━━━ Provided entries

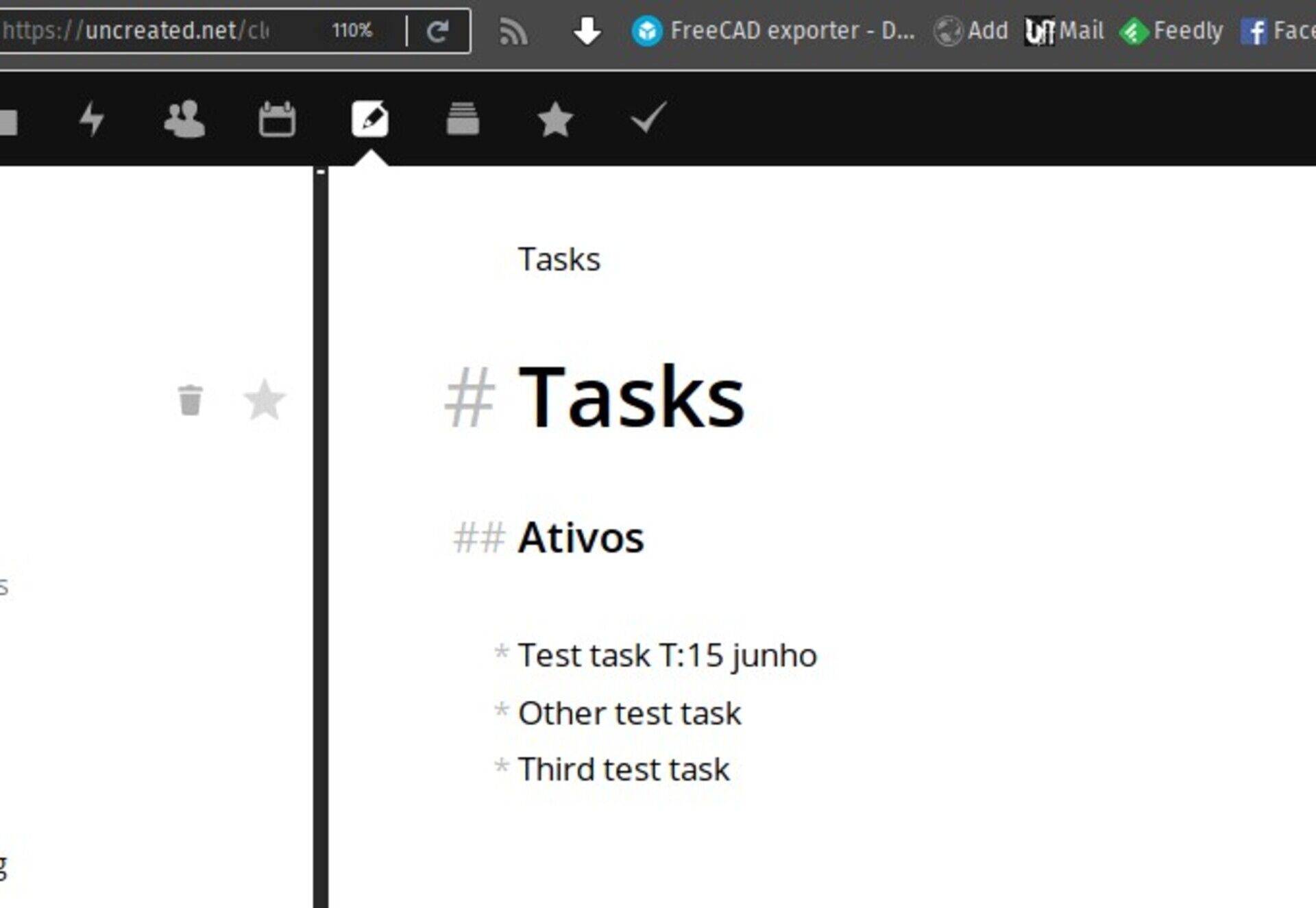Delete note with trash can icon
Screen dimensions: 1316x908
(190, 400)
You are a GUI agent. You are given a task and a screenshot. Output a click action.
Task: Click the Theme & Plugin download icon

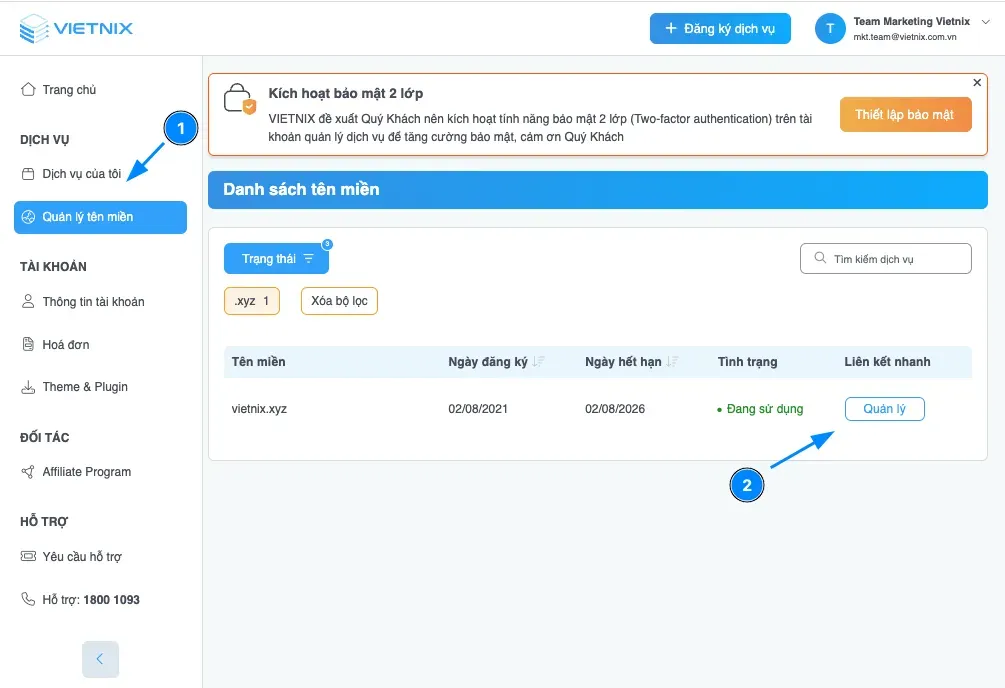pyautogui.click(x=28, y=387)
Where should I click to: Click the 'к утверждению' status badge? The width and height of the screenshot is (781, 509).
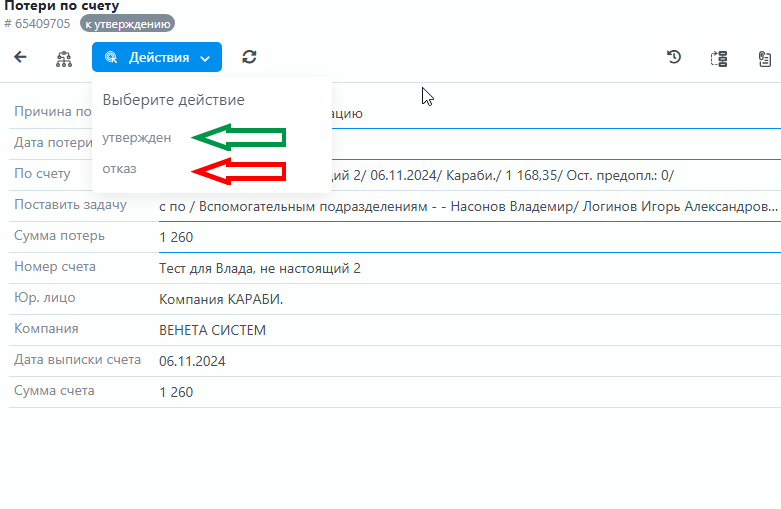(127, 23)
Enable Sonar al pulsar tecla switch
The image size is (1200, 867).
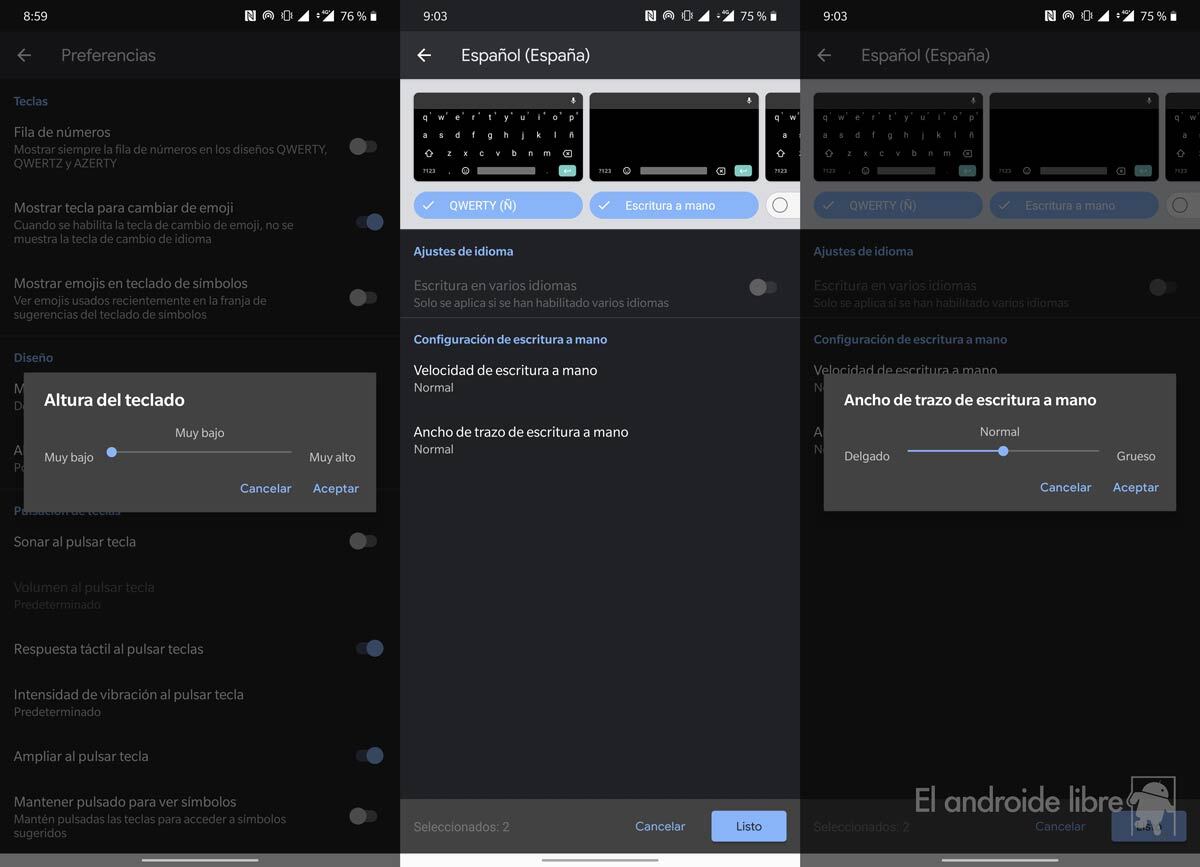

━━━━━━

Could you turn the stretch from the line containing "Enable Sonar al pulsar tecla switch" through the end of the listing into a Markdown table with the columns Row and Line, skipping blank lines and leaving the pictures out?

| Row | Line |
|---|---|
| 1 | Enable Sonar al pulsar tecla switch |
| 2 | The image size is (1200, 867). |